Figure 2. ERF is a tumour suppressor, a negative regulator of androgen signalling, and its loss phenocopies TMPRSS2-ERG gain

a, Immunohistochemistry of mouse prostate organoids infected with non-targeting shRNA (shNT) or targeting ERF (shErf_m). b, Basal signature applied to Pten^+/+ organoid RNA-seq (n = 2 biological replicates). c, Tumour volumes of organoid grafts. Data are median ± interquartile range; n = 10 tumours per condition. d, Human TCGA primary prostate cancer (PCa) cohort (n = 333 patients) interrogated for ERF mRNA level and the Hieronymus androgen transcriptional activity signature^,,.

Figure 3. ERF and TMPRSS2–ERG have opposing effects on the androgen receptor transcriptome and cistrome

a, Androgen-regulated genes (as in Extended Data Fig. 4b) analysed by magnitude of change in VCaP cells infected with a doxycycline-inducible shRNA targeting ERG (with doxycycline, ERG-low; without doxycycline, ERG-high) or a constitutive shRNA targeting ERF (shERF_2); n = 3 biological replicates. DHT downreg., DHT downregulated. b, ERF ChIP–seq in VCaP cells (n = 2 biological replicates: R1, R2) analysed by (1) peak overlap, (2) motif analysis, (3) overlap with ERG and androgen receptor ChIP–seq, and (4) example ChIP–seq signals. c, ERF ChIP–seq in normal prostate organoids infected with either a Flag–ERG lentivirus or Flag alone, both treated with doxycycline (n = 2 biological replicates: R1, R2) and analysed as in b.

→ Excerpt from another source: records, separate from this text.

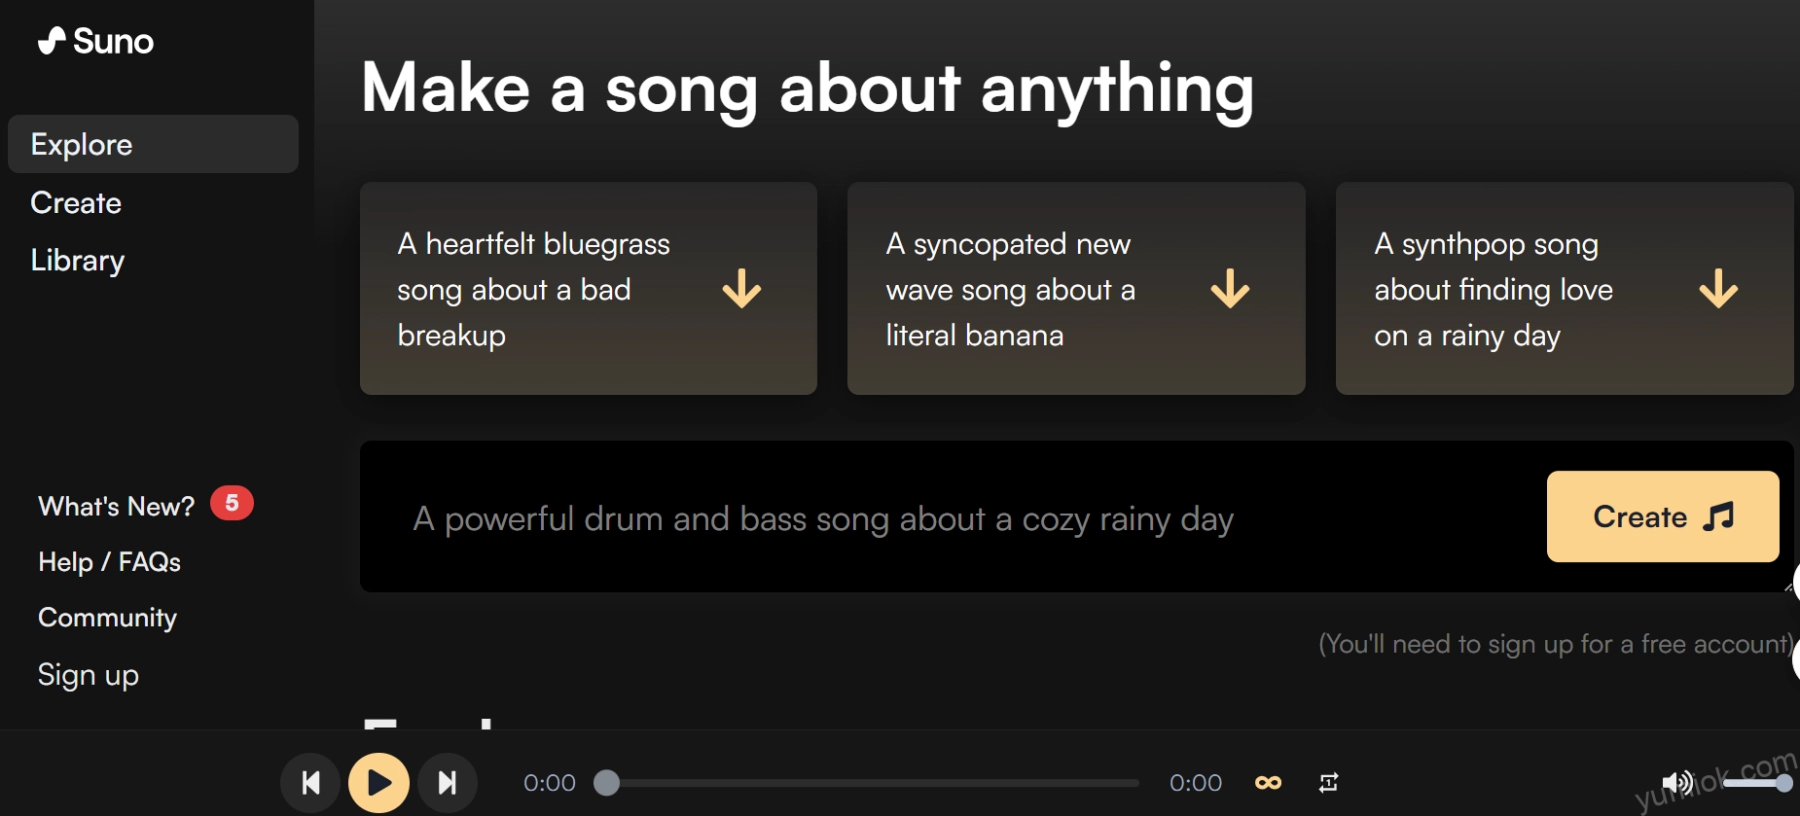Open the Help / FAQs page

coord(110,562)
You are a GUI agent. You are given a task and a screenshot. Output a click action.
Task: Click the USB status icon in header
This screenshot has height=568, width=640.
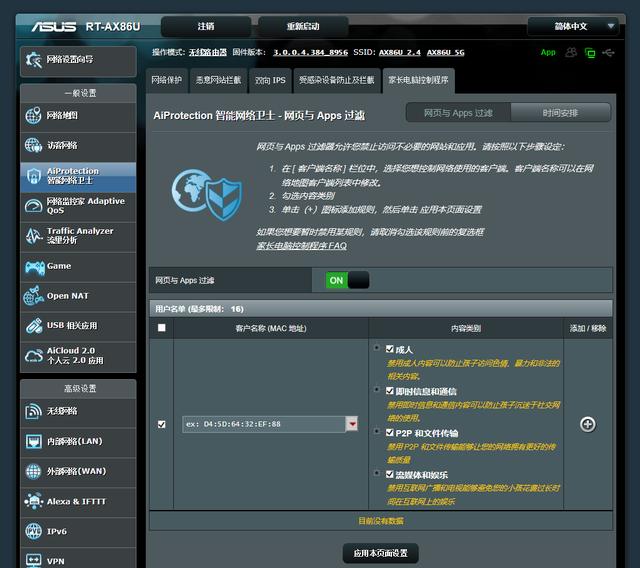pyautogui.click(x=608, y=53)
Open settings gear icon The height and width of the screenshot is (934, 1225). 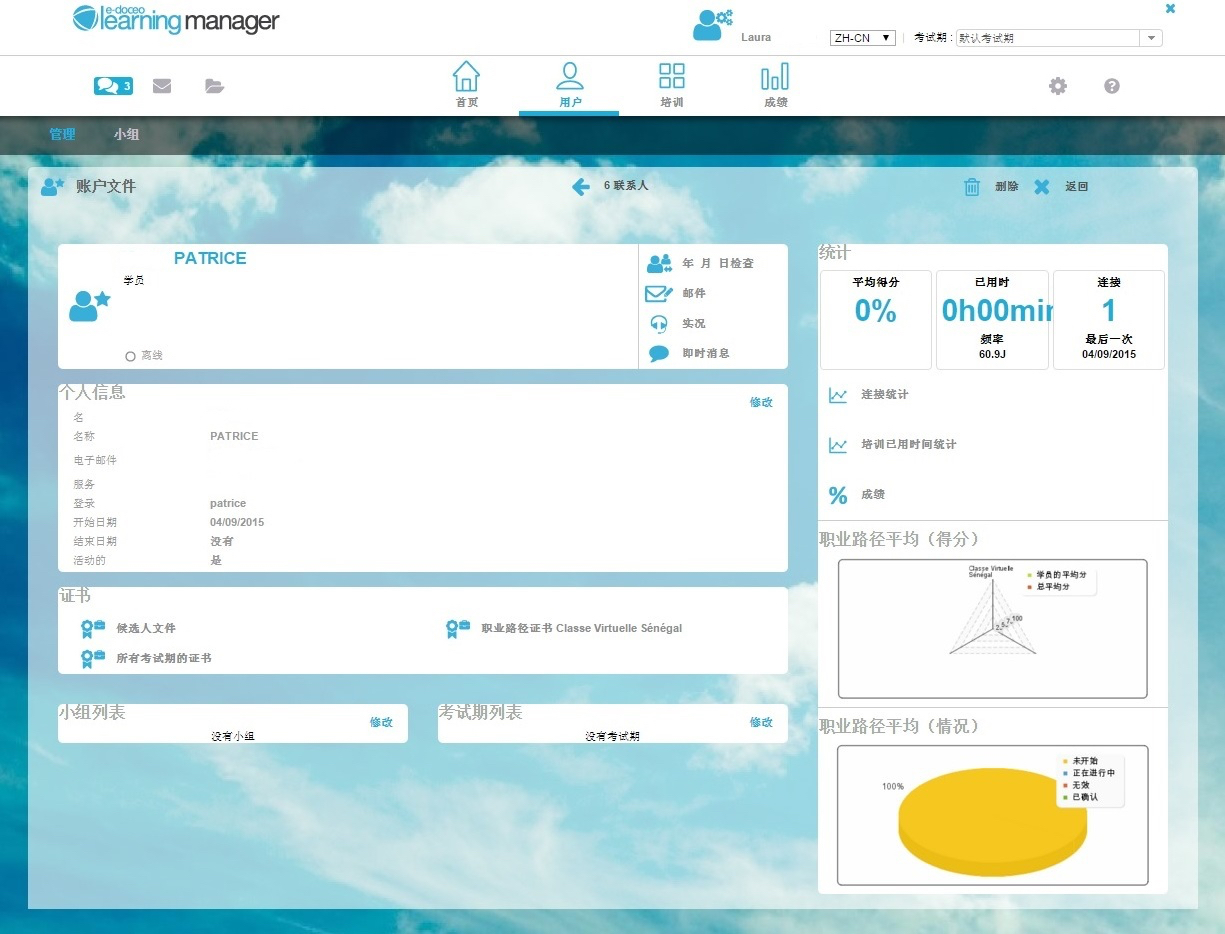(x=1057, y=86)
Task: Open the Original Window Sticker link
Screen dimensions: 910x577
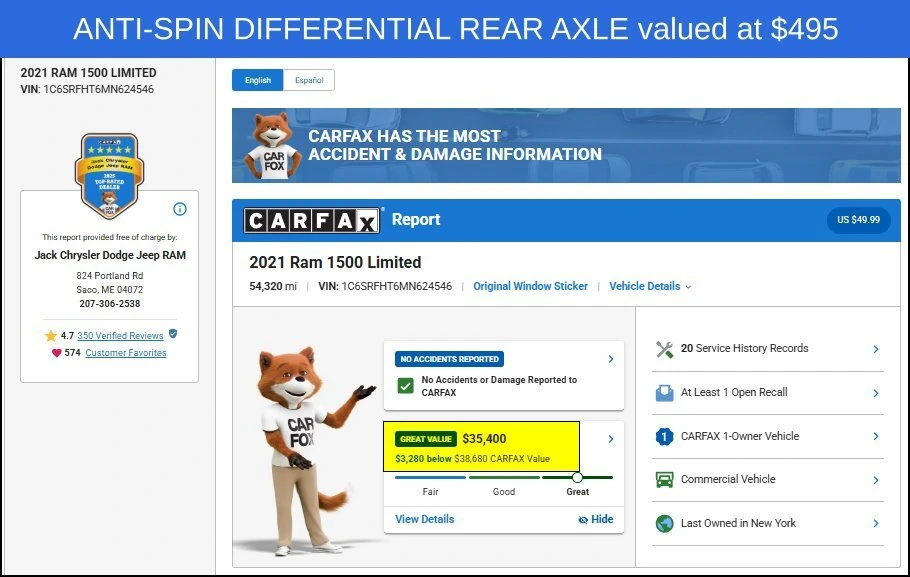Action: 530,286
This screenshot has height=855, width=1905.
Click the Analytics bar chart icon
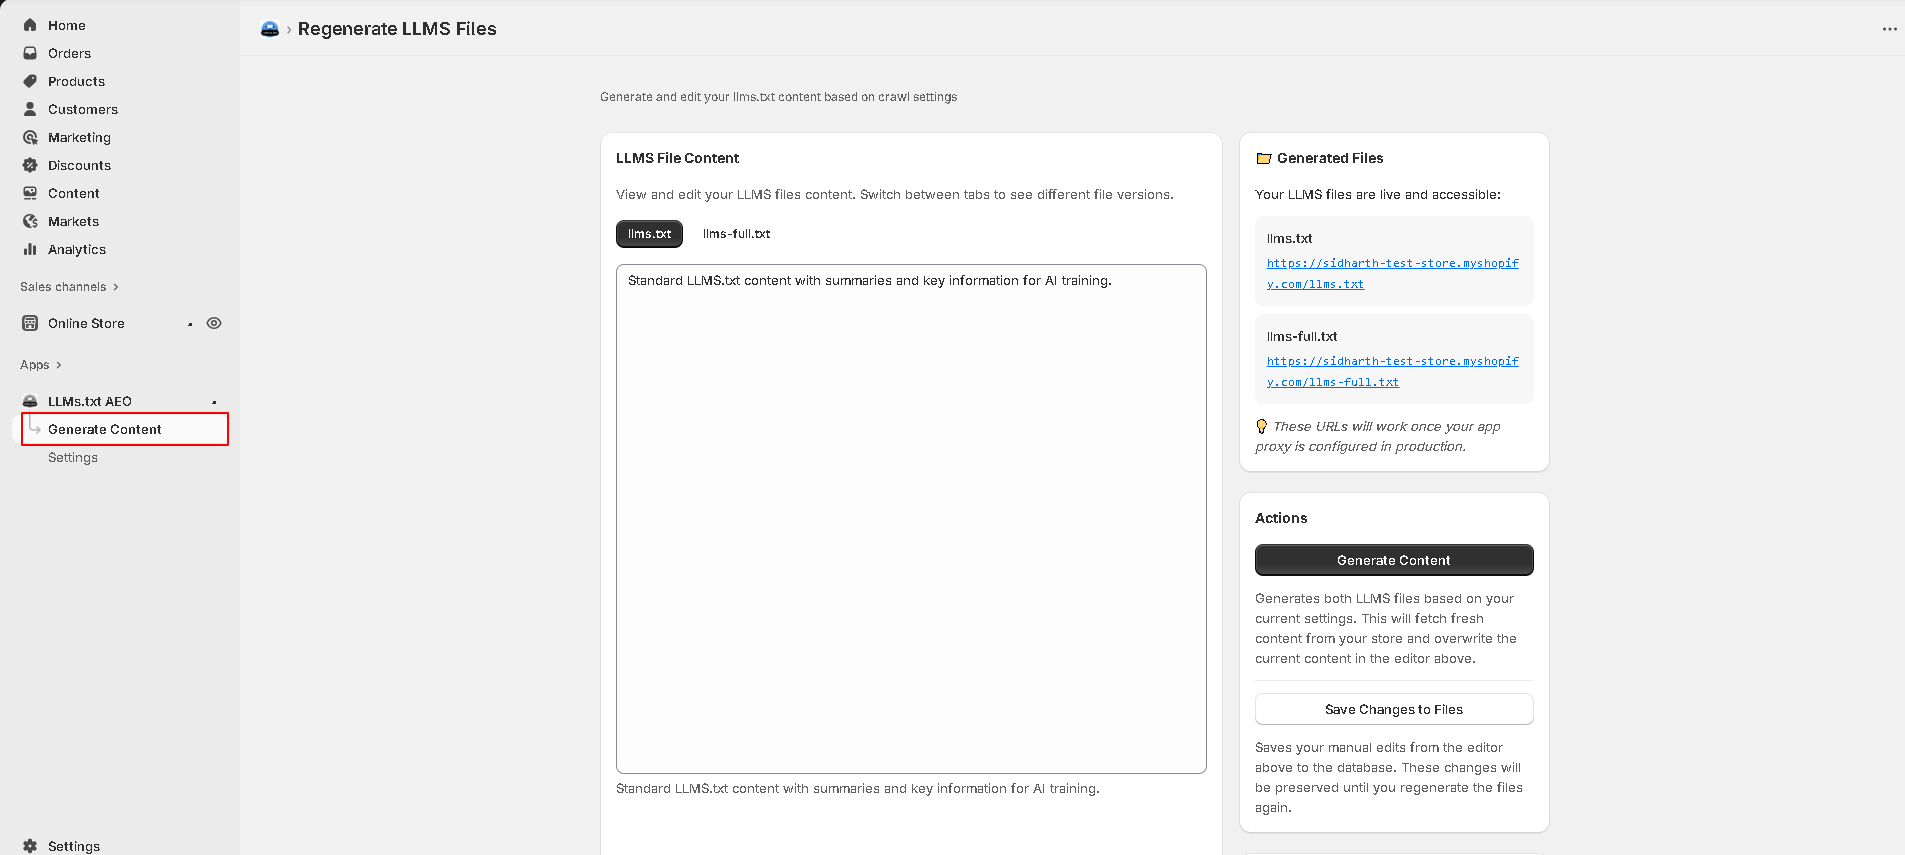[x=30, y=249]
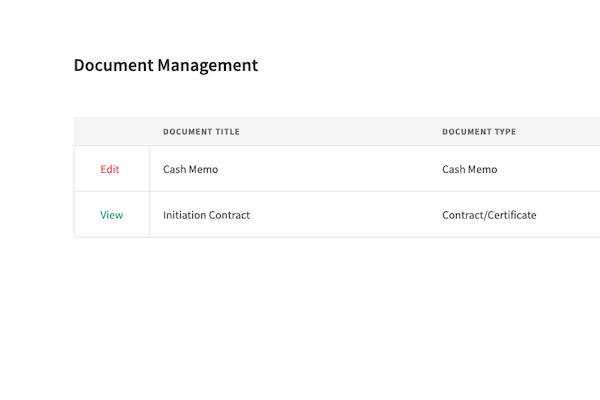Click the Document Title column header
The height and width of the screenshot is (400, 600).
pyautogui.click(x=201, y=132)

Figure 4. TMPRSS2-ERG activity is mediated, in part, by inactivation of ERF function

a, Tumour volumes of grafts derived from Pten^−/−;R26^ERG/ERG organoids infected with CRISPR–Cas9 targeting ERF (sgERF). Data are median ± interquartile range; n = 10 tumours per condition, P value via Mann-Whitney exact two-tailed test. b, Similar to a but infected instead with doxycycline-inducible Flag–ERF. c, Cell viability assay in pooled VCaP cells infected first with shRNA targeting ERF (shERF_2) followed by sgERF. Data are mean ± s.e.m.; n = 3 biological replicates. d, Androgen-regulated genes (as in Extended Data Fig. 4b) in ERG-low VCaPs and shERF_2 analysed by magnitude of change; n = 3 biological replicates. DHT downreg., DHT downregulated. e, ERF inactivation model for genes with androgen receptor and ETS binding sites.